Holding: The Court held that the FTCA’s law enforcement proviso waives the United States’ immunity for intentional torts by federal law enforcement officers acting within the scope of employment, even if they were not executing searches, seizures, or arrests.

Real World Impact:
  • Allows federal prisoners to sue the United States for intentional abuse by law enforcement officers.
  • Covers assault and battery claims even if not during searches, seizures, or arrests.
  • Sends cases back to lower courts for further fact-based proceedings on claims.
Topics: prisoner abuse, federal tort claims, government immunity, law enforcement misconduct, sexual assault in custody

Summary

Background

A federal prisoner says three Bureau of Prisons correctional officers forced him to perform oral sex, held him in a choke hold, and threatened to kill him. He sued the United States under the Federal Tort Claims Act (FTCA), seeking damages for assault, battery, and negligence.
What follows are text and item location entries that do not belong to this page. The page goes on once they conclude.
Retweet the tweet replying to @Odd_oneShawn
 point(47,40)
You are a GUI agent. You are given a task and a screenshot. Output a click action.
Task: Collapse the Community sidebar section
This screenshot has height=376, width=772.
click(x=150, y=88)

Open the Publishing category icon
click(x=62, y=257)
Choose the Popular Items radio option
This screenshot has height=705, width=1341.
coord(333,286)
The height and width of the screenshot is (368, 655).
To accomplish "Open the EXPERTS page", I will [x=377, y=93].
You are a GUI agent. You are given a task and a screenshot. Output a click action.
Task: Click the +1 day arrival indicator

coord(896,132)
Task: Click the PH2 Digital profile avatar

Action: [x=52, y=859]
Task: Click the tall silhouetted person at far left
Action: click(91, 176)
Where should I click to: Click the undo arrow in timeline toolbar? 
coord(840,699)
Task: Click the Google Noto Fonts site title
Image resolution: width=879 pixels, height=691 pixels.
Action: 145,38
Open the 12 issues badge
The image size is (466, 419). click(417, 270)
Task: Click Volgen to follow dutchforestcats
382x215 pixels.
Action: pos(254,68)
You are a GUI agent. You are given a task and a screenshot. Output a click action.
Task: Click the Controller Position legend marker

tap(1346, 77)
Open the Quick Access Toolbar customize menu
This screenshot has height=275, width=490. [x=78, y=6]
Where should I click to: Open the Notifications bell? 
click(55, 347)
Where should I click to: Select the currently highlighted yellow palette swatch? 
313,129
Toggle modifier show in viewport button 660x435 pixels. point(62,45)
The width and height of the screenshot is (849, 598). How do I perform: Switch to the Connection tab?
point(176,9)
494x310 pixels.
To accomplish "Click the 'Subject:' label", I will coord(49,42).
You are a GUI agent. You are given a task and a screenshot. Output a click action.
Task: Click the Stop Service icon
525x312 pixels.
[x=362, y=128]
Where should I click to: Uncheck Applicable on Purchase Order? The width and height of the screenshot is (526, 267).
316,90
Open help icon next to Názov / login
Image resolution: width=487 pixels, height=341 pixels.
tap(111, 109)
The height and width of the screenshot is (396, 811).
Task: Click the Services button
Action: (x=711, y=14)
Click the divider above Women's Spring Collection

The lower courts dismissed his intentional-tort claims based on a rule that limited the FTCA waiver to wrongs that occurred during searches, seizures, or arrests, and the Court agreed to review that rule because different appeals courts had reached different results.

Reasoning

The key question was whether the FTCA’s special rule for law enforcement officers applies only when officers are actually carrying out searches, seizing evidence, or making arrests, or whether it applies more broadly whenever a covered officer commits one of the listed intentional torts while acting within the scope of employment. The Court read the statute’s text and concluded that Congress tied the waiver to the officer’s status (an officer empowered to search, seize, or arrest) and to acting within the scope of employment, not to a specific activity. Because the statute does not add a separate requirement that the officer be performing a search or making an arrest, the Court reversed the lower courts and allowed the prisoner’s intentional-tort claims to proceed.

Real world impact

The ruling means that claims for assault and battery by federal law enforcement officers can proceed if the officer is covered by the statute and was acting within the scope of employment, even if the conduct did not happen during a search or arrest. The decision is a ruling on the FTCA waiver, not a final judgment on the underlying facts, and the case was sent back to the lower court for further proceedings.